Selected extract START
Some were able to maintain some level of independence and live on the land in traditional ways, but by the mid-20th century there were only a few groups left dependent on hunting and gathering for the livelihood, and many descendants who had assimilated into much of South African society.

It is this point that needs to be stressed. Throughout the entire evolution very briefly described above, many Khoisans were incorporated into all levels of society throughout southern Africa. With the end of apartheid, many began to search for and re-establish their roots in an attempt to revive their cultural identity. And now, it appears that at the official level, they have achieved a milestone, recognized by the Government of South Africa as the first indigenous people of that country.

Much of the country is involved in revisiting the way they have viewed these people. The South African Museum at Cape Town, for example, together with other museums, is in the process of reviewing its overall directions and priorities. As a result, it has closed its famous “hunter-gatherer” diorama and placed it in archive status. The museum wants to encourage debate within the museum, and with the public, and especially with the people of Khoisan descent about how best to describe their history, culture and traditions.
Selected extract END
Available data START
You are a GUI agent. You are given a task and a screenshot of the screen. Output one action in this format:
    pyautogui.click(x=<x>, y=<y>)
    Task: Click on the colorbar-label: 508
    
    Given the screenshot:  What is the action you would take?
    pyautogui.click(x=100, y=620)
Available data END
» Task item
Extend the passage about the Khoisan people's recognition in South Africa, starting right after its final sentence.

» Answer below
We need to dwell on this point for a few moments, because it is important to the lessons learned from taking this brief look at the Khoisans.

The display at the South African Museum over the past 40 years was the most popular exhibition in the South African Museum. It was a high tech display and its realism drew viewers into an idealized representation of lives of the past. The bad news was that the display depicted the Bushmen and Hottentots as races near extinction and cast them into the category of hunters-gatherers, as pure bushmen in terms of appearance and language. That was done even though most of those with Khoisan roots were no longer living that way.

Another mistake made was that the Khoisan were categorized into the anthropology collections with natural history displays, while other collections were placed into historical displays. While we do not pretend to be experts by any means in this field, we did run across an example of what happens when a group of people is grouped in the anthropology exhibitions while everyone else is put into more of a historical context. We found one description of the Khoisan as follows:

“(They have) short, slight bodies, small hands and feet and yellow-brown skin that wrinkle early. The women tend to store fat in their buttocks and have sharply hollowed backs. They move in small clans, each with its clearly defined territory. The women gather wild melons such as tsamma - a source of food and water, roots and edible berries. The men hunt with wooden bow and arrow and use clubs and spears if necessary. The arrowheads are tipped with poison made from insect grubs. It acts slowly on the victim’s nervous system.”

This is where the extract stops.